WORK INSTRUCTION:
Transcribe the records in full, keeping every word exactly as given.

=== Begin Enclosure ===

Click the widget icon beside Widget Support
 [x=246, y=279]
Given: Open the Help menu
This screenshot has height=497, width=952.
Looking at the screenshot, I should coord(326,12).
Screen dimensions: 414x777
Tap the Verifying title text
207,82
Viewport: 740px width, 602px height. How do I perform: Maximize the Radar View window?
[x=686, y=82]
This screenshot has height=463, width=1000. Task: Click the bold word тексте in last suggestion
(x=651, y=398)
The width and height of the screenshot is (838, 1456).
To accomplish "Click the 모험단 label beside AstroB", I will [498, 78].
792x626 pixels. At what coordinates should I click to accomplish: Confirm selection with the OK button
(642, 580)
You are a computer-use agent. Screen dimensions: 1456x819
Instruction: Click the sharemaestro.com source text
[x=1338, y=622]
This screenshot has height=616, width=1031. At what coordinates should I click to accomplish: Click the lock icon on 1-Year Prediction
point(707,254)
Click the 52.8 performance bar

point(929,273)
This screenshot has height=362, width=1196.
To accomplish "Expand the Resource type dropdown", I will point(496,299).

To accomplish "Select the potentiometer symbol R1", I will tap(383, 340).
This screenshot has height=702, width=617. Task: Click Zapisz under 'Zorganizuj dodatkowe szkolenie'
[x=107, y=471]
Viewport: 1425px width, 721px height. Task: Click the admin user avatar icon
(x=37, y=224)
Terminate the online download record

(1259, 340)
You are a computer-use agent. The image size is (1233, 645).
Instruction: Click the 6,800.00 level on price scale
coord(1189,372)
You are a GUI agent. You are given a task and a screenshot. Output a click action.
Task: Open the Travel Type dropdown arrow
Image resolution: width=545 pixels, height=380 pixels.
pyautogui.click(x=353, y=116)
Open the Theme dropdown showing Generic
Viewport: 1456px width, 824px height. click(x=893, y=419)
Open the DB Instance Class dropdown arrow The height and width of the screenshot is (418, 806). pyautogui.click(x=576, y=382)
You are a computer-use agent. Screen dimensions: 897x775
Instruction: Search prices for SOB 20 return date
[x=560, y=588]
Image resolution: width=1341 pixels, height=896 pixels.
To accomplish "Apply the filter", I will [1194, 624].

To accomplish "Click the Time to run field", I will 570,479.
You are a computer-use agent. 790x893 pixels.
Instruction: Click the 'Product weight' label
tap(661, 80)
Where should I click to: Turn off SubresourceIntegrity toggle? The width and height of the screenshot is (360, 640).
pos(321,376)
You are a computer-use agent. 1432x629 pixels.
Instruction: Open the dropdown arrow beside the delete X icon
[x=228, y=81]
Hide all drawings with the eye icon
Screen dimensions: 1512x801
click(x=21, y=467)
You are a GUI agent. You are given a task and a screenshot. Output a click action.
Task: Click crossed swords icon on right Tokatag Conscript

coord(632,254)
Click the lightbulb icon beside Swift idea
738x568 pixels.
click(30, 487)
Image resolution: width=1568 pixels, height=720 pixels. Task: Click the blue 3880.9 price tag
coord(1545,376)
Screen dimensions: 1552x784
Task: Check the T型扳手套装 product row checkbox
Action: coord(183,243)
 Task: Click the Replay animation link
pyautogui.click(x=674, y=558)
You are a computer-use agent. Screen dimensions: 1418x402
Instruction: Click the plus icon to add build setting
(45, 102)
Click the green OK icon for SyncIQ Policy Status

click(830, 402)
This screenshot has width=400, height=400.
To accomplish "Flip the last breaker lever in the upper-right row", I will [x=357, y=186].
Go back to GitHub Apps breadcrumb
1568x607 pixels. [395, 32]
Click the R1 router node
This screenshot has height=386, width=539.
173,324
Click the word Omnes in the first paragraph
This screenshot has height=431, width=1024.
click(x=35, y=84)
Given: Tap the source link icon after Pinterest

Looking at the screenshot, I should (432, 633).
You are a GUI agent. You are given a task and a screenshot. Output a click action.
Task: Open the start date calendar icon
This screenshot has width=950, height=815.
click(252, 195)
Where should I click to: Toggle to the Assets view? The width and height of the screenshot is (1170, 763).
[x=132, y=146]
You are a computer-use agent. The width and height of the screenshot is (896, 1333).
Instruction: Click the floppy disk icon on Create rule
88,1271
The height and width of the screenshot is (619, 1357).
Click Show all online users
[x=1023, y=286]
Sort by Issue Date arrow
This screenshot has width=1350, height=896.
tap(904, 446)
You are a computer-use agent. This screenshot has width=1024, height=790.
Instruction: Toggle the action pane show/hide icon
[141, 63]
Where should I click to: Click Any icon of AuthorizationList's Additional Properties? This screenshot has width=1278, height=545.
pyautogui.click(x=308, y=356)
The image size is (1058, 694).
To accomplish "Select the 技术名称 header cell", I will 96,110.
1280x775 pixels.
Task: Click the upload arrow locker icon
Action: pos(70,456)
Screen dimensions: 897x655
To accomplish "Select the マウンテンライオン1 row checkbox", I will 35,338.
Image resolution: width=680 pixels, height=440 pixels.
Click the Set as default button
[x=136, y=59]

=== End Enclosure ===

RESULT OF THE TASK:
Click the widget icon beside Widget Support
 [x=246, y=279]
Given: Open the Help menu
This screenshot has height=497, width=952.
Looking at the screenshot, I should coord(326,12).
Screen dimensions: 414x777
Tap the Verifying title text
207,82
Viewport: 740px width, 602px height. How do I perform: Maximize the Radar View window?
[x=686, y=82]
This screenshot has height=463, width=1000. Task: Click the bold word тексте in last suggestion
(x=651, y=398)
The width and height of the screenshot is (838, 1456).
To accomplish "Click the 모험단 label beside AstroB", I will [498, 78].
792x626 pixels. At what coordinates should I click to accomplish: Confirm selection with the OK button
(642, 580)
You are a computer-use agent. Screen dimensions: 1456x819
Instruction: Click the sharemaestro.com source text
[x=1338, y=622]
This screenshot has height=616, width=1031. At what coordinates should I click to accomplish: Click the lock icon on 1-Year Prediction
point(707,254)
Click the 52.8 performance bar

point(929,273)
This screenshot has height=362, width=1196.
To accomplish "Expand the Resource type dropdown", I will point(496,299).

To accomplish "Select the potentiometer symbol R1", I will tap(383, 340).
This screenshot has height=702, width=617. Task: Click Zapisz under 'Zorganizuj dodatkowe szkolenie'
[x=107, y=471]
Viewport: 1425px width, 721px height. Task: Click the admin user avatar icon
(x=37, y=224)
Terminate the online download record

(1259, 340)
You are a computer-use agent. The image size is (1233, 645).
Instruction: Click the 6,800.00 level on price scale
coord(1189,372)
You are a GUI agent. You are given a task and a screenshot. Output a click action.
Task: Open the Travel Type dropdown arrow
Image resolution: width=545 pixels, height=380 pixels.
pyautogui.click(x=353, y=116)
Open the Theme dropdown showing Generic
Viewport: 1456px width, 824px height. click(x=893, y=419)
Open the DB Instance Class dropdown arrow The height and width of the screenshot is (418, 806). pyautogui.click(x=576, y=382)
You are a computer-use agent. Screen dimensions: 897x775
Instruction: Search prices for SOB 20 return date
[x=560, y=588]
Image resolution: width=1341 pixels, height=896 pixels.
To accomplish "Apply the filter", I will [1194, 624].

To accomplish "Click the Time to run field", I will 570,479.
You are a computer-use agent. 790x893 pixels.
Instruction: Click the 'Product weight' label
tap(661, 80)
Where should I click to: Turn off SubresourceIntegrity toggle? The width and height of the screenshot is (360, 640).
pos(321,376)
You are a computer-use agent. 1432x629 pixels.
Instruction: Open the dropdown arrow beside the delete X icon
[x=228, y=81]
Hide all drawings with the eye icon
Screen dimensions: 1512x801
click(x=21, y=467)
You are a GUI agent. You are given a task and a screenshot. Output a click action.
Task: Click crossed swords icon on right Tokatag Conscript

coord(632,254)
Click the lightbulb icon beside Swift idea
738x568 pixels.
click(30, 487)
Image resolution: width=1568 pixels, height=720 pixels. Task: Click the blue 3880.9 price tag
coord(1545,376)
Screen dimensions: 1552x784
Task: Check the T型扳手套装 product row checkbox
Action: coord(183,243)
 Task: Click the Replay animation link
pyautogui.click(x=674, y=558)
You are a computer-use agent. Screen dimensions: 1418x402
Instruction: Click the plus icon to add build setting
(45, 102)
Click the green OK icon for SyncIQ Policy Status

click(830, 402)
This screenshot has width=400, height=400.
To accomplish "Flip the last breaker lever in the upper-right row", I will [x=357, y=186].
Go back to GitHub Apps breadcrumb
1568x607 pixels. [395, 32]
Click the R1 router node
This screenshot has height=386, width=539.
173,324
Click the word Omnes in the first paragraph
This screenshot has height=431, width=1024.
click(x=35, y=84)
Given: Tap the source link icon after Pinterest

Looking at the screenshot, I should (432, 633).
You are a GUI agent. You are given a task and a screenshot. Output a click action.
Task: Open the start date calendar icon
This screenshot has width=950, height=815.
click(252, 195)
Where should I click to: Toggle to the Assets view? The width and height of the screenshot is (1170, 763).
[x=132, y=146]
You are a computer-use agent. The width and height of the screenshot is (896, 1333).
Instruction: Click the floppy disk icon on Create rule
88,1271
The height and width of the screenshot is (619, 1357).
Click Show all online users
[x=1023, y=286]
Sort by Issue Date arrow
This screenshot has width=1350, height=896.
tap(904, 446)
You are a computer-use agent. This screenshot has width=1024, height=790.
Instruction: Toggle the action pane show/hide icon
[141, 63]
Where should I click to: Click Any icon of AuthorizationList's Additional Properties? This screenshot has width=1278, height=545.
pyautogui.click(x=308, y=356)
The image size is (1058, 694).
To accomplish "Select the 技术名称 header cell", I will 96,110.
1280x775 pixels.
Task: Click the upload arrow locker icon
Action: pos(70,456)
Screen dimensions: 897x655
To accomplish "Select the マウンテンライオン1 row checkbox", I will 35,338.
Image resolution: width=680 pixels, height=440 pixels.
Click the Set as default button
[x=136, y=59]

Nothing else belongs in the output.